**Trecho do documento:**
★ ★ ★ ★ ★ ★ ★

Atriz Zahy Tentehar apresenta o solo ‘Azira’i’ neste fim de semana em BH
No espetáculo, artista nascida na reserva indígena de Cana Brava usa canções para revisitar as lembranças de sua infância e da relação com a mãe, que foi pajé
compartilhe
SIGA

Nascida no Maranhão e criada na reserva indígena de Cana Brava, Zahy Tentehar se mudou para o Rio de Janeiro aos 19 anos, em busca de novas oportunidades. Foi morar em uma ocupação no Museu Nacional dos Povos Indígenas e, a partir dali, começou a se aproximar do universo artístico – um caminho que, até então, não fazia parte de seus planos. “Nunca sonhei em ser atriz”, conta.
Leia Mais
A primeira grande virada veio em 2019, quando foi convidada para integrar o elenco da adaptação de “Macunaíma” dirigida por Bia Lessa. Logo depois, Zahy mergulhou em um projeto mais íntimo, um solo musical autobiográfico que homenageia sua mãe, Azira’i, falecida em 2021. O espetáculo leva o nome dela e parte da relação complexa entre mãe e filha.
A dramaturgia foi construída por Zahy em parceria com o diretor Duda Rios, com quem já havia contracenado na releitura do clássico de Mário de Andrade. No início, a proposta era narrar a trajetória da atriz, mas, já na sala de ensaio, ficou claro que sua história estava profundamente entrelaçada à de sua mãe. “É uma história de amor por ela. Mamãe foi pioneira”, afirma Zahy.

★ ★ ★ ★ ★ ★ ★

**Linhas de dados:**
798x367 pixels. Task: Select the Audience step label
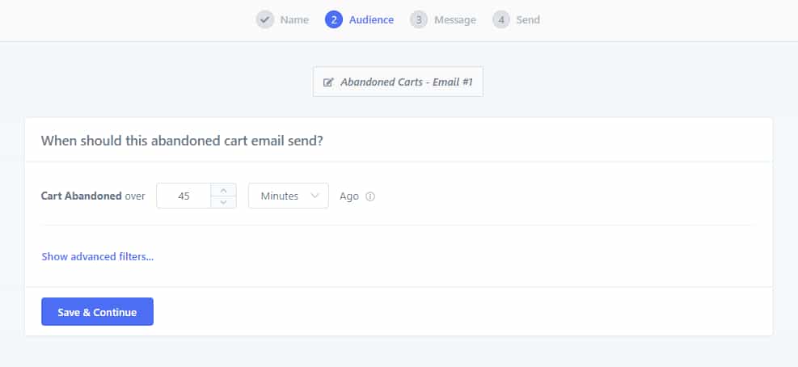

★ ★ ★ ★ ★ ★ ★

**Enunciado 1:** Indique se cada afirmação abaixo está de acordo com o trecho do documento, respondendo sim ou não e citando literalmente as palavras do trecho que decidem a resposta: (a) Zahy Tentehar se mudou para o Rio de Janeiro aos 19 anos; (b) a adaptação de "Macunaíma" em que Zahy atuou foi dirigida por Duda Rios; (c) a mãe de Zahy morreu em 2019.
**Enunciado 2:** Reproduza sem nenhuma alteração a parte do trecho do documento entre "Nascida no Maranhão" e "mãe e filha.", incluindo essas palavras.

**Resultado do exercício 1:**
(a) Sim: "se mudou para o Rio de Janeiro aos 19 anos".
(b) Não: "dirigida por Bia Lessa".
(c) Não: "falecida em 2021".

**Resultado do exercício 2:**
Nascida no Maranhão e criada na reserva indígena de Cana Brava, Zahy Tentehar se mudou para o Rio de Janeiro aos 19 anos, em busca de novas oportunidades. Foi morar em uma ocupação no Museu Nacional dos Povos Indígenas e, a partir dali, começou a se aproximar do universo artístico – um caminho que, até então, não fazia parte de seus planos. “Nunca sonhei em ser atriz”, conta.
Leia Mais
A primeira grande virada veio em 2019, quando foi convidada para integrar o elenco da adaptação de “Macunaíma” dirigida por Bia Lessa. Logo depois, Zahy mergulhou em um projeto mais íntimo, um solo musical autobiográfico que homenageia sua mãe, Azira’i, falecida em 2021. O espetáculo leva o nome dela e parte da relação complexa entre mãe e filha.